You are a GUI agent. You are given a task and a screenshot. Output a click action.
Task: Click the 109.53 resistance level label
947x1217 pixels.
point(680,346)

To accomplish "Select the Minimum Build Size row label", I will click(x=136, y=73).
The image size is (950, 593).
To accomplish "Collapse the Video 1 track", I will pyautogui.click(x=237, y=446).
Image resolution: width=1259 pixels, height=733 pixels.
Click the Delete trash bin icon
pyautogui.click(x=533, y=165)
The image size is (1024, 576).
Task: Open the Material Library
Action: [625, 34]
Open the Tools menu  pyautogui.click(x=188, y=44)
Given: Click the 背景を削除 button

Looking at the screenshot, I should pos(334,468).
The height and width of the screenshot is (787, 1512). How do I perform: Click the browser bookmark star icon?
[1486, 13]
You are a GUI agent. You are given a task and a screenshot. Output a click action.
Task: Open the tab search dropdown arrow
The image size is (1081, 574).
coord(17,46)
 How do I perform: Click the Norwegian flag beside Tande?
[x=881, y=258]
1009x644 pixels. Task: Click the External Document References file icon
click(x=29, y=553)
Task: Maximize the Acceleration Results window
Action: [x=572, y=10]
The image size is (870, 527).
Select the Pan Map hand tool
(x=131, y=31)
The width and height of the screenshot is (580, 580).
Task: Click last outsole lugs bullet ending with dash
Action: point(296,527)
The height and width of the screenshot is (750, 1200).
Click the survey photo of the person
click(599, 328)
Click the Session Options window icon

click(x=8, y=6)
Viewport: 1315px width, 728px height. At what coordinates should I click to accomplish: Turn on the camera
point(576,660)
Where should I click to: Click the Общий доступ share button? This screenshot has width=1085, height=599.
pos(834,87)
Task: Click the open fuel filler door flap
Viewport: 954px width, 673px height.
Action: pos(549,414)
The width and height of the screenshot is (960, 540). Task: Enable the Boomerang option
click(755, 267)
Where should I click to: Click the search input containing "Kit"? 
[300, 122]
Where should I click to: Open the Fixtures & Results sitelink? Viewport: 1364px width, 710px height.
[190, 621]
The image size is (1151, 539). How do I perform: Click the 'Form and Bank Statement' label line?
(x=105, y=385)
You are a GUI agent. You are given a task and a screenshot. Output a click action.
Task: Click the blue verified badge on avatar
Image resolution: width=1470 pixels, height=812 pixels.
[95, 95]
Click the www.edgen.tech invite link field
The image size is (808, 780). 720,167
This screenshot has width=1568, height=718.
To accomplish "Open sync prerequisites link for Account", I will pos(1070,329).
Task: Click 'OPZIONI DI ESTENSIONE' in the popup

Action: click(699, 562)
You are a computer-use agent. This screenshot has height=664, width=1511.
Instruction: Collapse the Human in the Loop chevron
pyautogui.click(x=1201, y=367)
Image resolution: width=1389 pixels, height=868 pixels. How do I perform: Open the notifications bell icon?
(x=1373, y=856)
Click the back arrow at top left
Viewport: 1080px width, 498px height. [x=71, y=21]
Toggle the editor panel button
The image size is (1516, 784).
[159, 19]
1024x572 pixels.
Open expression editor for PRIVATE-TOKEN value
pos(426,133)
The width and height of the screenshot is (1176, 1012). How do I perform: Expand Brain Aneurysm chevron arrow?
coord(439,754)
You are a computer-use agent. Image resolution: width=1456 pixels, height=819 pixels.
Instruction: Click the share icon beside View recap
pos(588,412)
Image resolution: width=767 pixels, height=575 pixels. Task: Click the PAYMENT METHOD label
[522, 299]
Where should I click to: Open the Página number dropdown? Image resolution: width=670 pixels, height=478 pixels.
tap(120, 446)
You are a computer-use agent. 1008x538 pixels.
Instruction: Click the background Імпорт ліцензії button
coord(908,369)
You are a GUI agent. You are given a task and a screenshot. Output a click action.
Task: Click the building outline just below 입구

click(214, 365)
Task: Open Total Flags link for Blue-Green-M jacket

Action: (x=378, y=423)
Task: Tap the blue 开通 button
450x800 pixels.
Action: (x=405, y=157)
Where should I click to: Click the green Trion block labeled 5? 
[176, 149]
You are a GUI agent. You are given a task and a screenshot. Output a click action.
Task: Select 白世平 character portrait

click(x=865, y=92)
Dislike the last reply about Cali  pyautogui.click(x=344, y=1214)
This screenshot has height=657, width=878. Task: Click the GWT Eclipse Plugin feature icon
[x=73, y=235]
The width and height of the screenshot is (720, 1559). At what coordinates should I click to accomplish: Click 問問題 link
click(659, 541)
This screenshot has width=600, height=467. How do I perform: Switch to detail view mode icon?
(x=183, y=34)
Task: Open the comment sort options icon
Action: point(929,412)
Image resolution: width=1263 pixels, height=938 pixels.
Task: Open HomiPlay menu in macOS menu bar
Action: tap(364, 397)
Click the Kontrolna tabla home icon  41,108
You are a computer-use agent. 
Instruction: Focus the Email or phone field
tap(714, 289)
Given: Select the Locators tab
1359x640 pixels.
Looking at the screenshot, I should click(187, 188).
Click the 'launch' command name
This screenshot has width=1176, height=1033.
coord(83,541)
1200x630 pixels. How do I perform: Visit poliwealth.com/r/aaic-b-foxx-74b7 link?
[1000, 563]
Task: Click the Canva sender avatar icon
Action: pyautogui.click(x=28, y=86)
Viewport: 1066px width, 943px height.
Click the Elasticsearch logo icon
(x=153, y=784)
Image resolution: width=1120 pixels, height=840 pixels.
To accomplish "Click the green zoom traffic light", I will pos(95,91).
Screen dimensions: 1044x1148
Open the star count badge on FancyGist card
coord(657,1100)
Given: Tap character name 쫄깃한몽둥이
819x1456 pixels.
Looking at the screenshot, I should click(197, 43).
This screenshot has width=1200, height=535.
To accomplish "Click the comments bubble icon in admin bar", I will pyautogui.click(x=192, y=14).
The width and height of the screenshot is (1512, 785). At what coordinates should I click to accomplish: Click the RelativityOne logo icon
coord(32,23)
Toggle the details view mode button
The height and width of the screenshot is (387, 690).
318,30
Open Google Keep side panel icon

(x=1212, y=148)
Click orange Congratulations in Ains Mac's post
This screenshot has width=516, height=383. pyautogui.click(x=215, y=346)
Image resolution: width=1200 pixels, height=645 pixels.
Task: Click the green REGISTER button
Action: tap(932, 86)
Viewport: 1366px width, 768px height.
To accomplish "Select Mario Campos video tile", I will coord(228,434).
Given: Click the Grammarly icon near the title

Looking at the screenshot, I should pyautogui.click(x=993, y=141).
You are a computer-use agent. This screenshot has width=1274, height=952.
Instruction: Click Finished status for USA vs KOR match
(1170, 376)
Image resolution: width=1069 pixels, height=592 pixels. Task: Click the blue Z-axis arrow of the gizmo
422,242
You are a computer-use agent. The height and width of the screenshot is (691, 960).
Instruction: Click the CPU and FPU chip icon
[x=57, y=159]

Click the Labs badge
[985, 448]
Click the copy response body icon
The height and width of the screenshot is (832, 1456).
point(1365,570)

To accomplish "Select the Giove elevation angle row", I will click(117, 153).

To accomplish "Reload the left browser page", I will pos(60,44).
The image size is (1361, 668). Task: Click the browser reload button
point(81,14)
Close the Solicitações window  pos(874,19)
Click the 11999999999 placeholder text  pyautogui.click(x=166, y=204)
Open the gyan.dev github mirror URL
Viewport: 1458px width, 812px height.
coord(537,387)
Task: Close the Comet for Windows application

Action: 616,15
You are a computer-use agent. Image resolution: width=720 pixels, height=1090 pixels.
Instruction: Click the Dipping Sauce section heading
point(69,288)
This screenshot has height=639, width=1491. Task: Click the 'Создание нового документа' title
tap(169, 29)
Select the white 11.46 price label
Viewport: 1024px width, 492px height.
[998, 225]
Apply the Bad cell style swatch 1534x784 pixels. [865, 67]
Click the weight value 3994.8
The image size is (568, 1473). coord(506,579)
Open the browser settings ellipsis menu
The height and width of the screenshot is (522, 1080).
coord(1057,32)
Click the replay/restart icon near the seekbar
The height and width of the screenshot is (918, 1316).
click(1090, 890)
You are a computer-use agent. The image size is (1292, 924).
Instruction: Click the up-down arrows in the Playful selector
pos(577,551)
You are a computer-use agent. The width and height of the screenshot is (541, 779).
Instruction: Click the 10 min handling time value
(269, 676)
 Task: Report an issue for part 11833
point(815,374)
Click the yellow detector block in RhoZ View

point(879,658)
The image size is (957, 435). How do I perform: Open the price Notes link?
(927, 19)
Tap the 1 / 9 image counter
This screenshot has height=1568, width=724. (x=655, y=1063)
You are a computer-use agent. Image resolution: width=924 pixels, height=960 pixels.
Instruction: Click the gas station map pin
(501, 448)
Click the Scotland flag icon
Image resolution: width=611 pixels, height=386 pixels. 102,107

◆ The problem:
Retype the listing from its first line onward, stopping after the line that contains "Open the Tools" has been retyped in full.

◆ Result of the task:
You are a GUI agent. You are given a task and a screenshot. Output a click action.
Task: Click the 109.53 resistance level label
947x1217 pixels.
point(680,346)

To accomplish "Select the Minimum Build Size row label", I will click(x=136, y=73).
The image size is (950, 593).
To accomplish "Collapse the Video 1 track", I will pyautogui.click(x=237, y=446).
Image resolution: width=1259 pixels, height=733 pixels.
Click the Delete trash bin icon
pyautogui.click(x=533, y=165)
The image size is (1024, 576).
Task: Open the Material Library
Action: [625, 34]
Open the Tools menu  pyautogui.click(x=188, y=44)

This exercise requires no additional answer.